Mark Rothko, Black on Maroon, 1958, mixed media on canvas, 105x150 inches
Depart with me from the streets of Chelsea. Come with me uptown, up to 45th Street, to the John Golden Theater, and let's talk about "Red", the play by John Logan starring Alfred Molina as Mark Rothko and Eddie Redmayne as Ken. (For the performance I attended, Ken was played by Gabriel Ebert.) It's the kind of show I imagine painters would be interested in, because painters, I think, are curious to see how other people explore and explain what they do in the studio all day.
You can read a more detailed synopsis of the play elsewhere, but I'll sketch it out for you here: "Red" begins as Ken arrives for his first day of work as Mark Rothko's studio assistant. We follow the pair of them across two years or so as Rothko works on his famous Seagram murals, a commission for the newly-built Seagram Building's restaurant, the Four Seasons.
If you can guess from this brief sketch that Ken will start out hopeful and enamored of Rothko but find him to be overbearing, narcissistic, egotistical, and bombastic; that Rothko will refuse to be the boy's mentor but will grudgingly grow into that role; that Ken will slowly reveal more strength than he at first showed and eventually will confront his mentor; near the end of the play the grand climax will be when Rothko breaks down and shows himself to be flawed, in pain, and merely human after all; and finally the mentor will release his charge back into the world, changed and grown; well, then, that's a damned shame, isn't it?
I enjoyed the play -- and my wife loved it -- but I have to admit to being a little disappointed in the obvious narrative arc. Throughout the play the character of Rothko demands of Ken that he go deeper, think harder, stop answering with the easy answer and instead dig for the truth. And yet playwright Logan cages this Rothko within a creaky old mentor-apprentice dynamic telegraphed from the very first words of the play. If only Logan had listened to the lines he was giving Rothko. Roger Ebert wrote of a film starring Jennifer Aniston and Gerard Butler, "If you could pay their salaries, wouldn't you try to put them in a better movie?" I felt similarly here: If you could afford Alfred Molina's salary, wouldn't you want to put him in a better play? Especially if you had Rothko's words to give him?
That said, Alfred Molina does a great job. A good portion of his lines are taken from the actual writings of Mark Rothko. While they may not represent the man as he truly was, they certainly reflect the man Rothko wanted to be, and Molina delivers that reflection powerfully. As played by him Rothko is ferociously intelligent, ambitious, funny, incisive, and altogether full of himself. And rightly so.

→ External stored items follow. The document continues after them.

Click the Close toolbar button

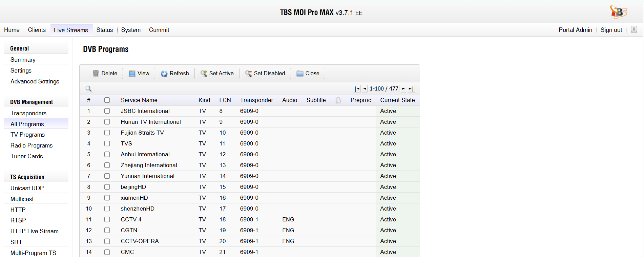point(308,74)
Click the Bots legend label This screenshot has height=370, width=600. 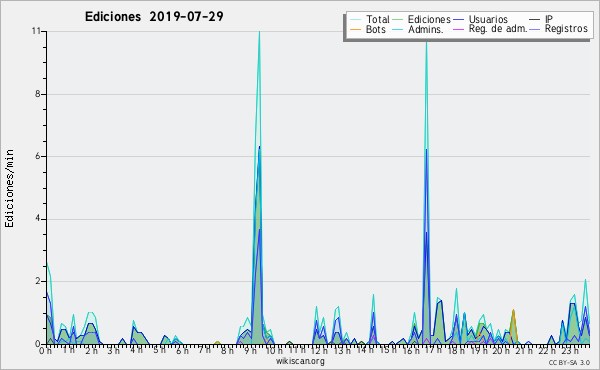(375, 29)
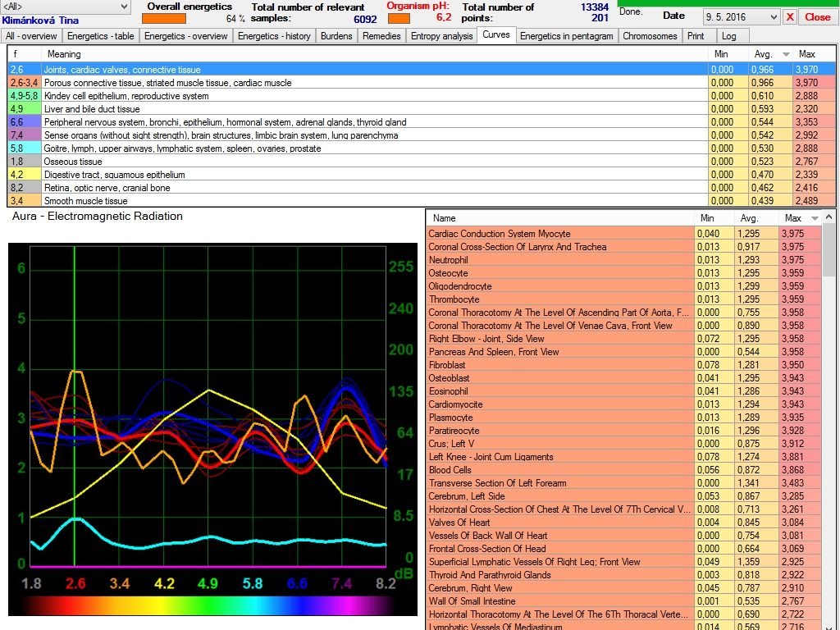Switch to the Energetics - table tab
The image size is (840, 630).
(100, 36)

It's the character of Ken who gave me the most difficulty. The trouble is, throughout the play I found myself wishing Ken would go away. At one point Rothko bellows at Ken, "Who the fuck are you? Who gave you permission to speak?" And clearly we, the audience, are supposed to sympathize with Ken, to side with him against Rothko and his overwhelming ego. Except I was with Rothko: Who the fuck is this Ken? Why should he speak? Why should we listen to him? There are other points in the play where a similar dynamic arises and each time I found myself on Rothko's side. When Ken gets his big moment, the scene where he reveals his secret and it's supposed to be emotional and meaningful, all I was thinking was, who cares? Who gives a damn at all about this guy?
Because Ken is entirely fictional. Rothko was a real person but Ken is imaginary. And I really don't care about this imaginary person. I want to know about Rothko. Compared to the real words of Rothko -- the things he wrote and the things he's reported to have said to his actual assistants, like Jonathan Ahearn and Oliver Steindecker -- the travails of this fiction don't matter a bit. Three-quarters of the way through the play Ken says to Rothko something like, "You don't know anything about me. You don't know where I live or if I'm married or have a girlfriend or I'm queer or what!" Rothko shouts back at him that everything in ths studio is about him, Rothko -- and I thought, yes! That's how it should be! What has this Ken done that we should care about him?
It seems to me if you write a play using a real person as a character, then your play is trying to explore something about that real person. Or at the very least you should be using them to get at something deeper and more universal. I don't think Logan gets there. I almost would have preferred, I think, the hoary old Broadway one-man show with Molina playing Rothko in monologue. Painters and people who care about art are going to go to this show because of Rothko, because they know something about him, and the reason he's a draw, the reason they know about him, is because he painted some really great paintings. Rothko was a great artist. He had something other people do not. He was special. To take that specialness and tamp it down to mold it into a standard off the shelf plot is an insult. And it's one Rothko himself would have recognized.
But, again, the play is enjoyable due to the words of Rothko, which are fantastic, and the energy of the performances. My only final quibble comes as an oil painter: When Rothko ends up, at one point, in red paint up to his elbows -- symbolism alert! -- Ken helps him wash off the paint with a rag and a bucket of water. And that simply doesn't work. Soap and water won't wash away oil paint, all that'll do is smear it around. Trust me, I've tried.